From the data underneath, reproduce exactly the stretch that begins at the line with "983x700 pixels." and ends after the line with "Task: Click the Monitoring eye icon".

- Extracted data:
----------
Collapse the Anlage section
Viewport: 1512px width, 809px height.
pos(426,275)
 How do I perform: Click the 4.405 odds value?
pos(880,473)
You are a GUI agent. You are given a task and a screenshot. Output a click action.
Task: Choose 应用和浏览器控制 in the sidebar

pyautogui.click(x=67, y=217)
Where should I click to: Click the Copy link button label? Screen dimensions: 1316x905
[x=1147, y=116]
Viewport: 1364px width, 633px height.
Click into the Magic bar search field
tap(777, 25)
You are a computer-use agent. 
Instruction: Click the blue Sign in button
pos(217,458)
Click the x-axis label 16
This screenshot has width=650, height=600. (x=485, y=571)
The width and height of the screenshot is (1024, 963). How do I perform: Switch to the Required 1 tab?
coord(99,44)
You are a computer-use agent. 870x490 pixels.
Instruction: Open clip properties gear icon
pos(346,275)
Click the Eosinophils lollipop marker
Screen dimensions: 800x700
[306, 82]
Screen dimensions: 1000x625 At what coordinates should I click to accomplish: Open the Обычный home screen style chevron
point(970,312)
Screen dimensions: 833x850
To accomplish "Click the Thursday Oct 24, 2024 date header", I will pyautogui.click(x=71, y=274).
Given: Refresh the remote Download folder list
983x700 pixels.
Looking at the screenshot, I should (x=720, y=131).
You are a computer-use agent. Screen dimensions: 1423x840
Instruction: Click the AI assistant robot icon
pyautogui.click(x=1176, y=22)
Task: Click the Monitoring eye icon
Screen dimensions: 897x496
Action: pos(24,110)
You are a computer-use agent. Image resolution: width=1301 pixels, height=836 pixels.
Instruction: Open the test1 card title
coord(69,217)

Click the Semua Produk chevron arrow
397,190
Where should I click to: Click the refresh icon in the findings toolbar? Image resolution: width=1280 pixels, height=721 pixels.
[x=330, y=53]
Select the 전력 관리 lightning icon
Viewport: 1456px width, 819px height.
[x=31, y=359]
----------
- Exercise response:
983x700 pixels.
Looking at the screenshot, I should (x=720, y=131).
You are a computer-use agent. Screen dimensions: 1423x840
Instruction: Click the AI assistant robot icon
pyautogui.click(x=1176, y=22)
Task: Click the Monitoring eye icon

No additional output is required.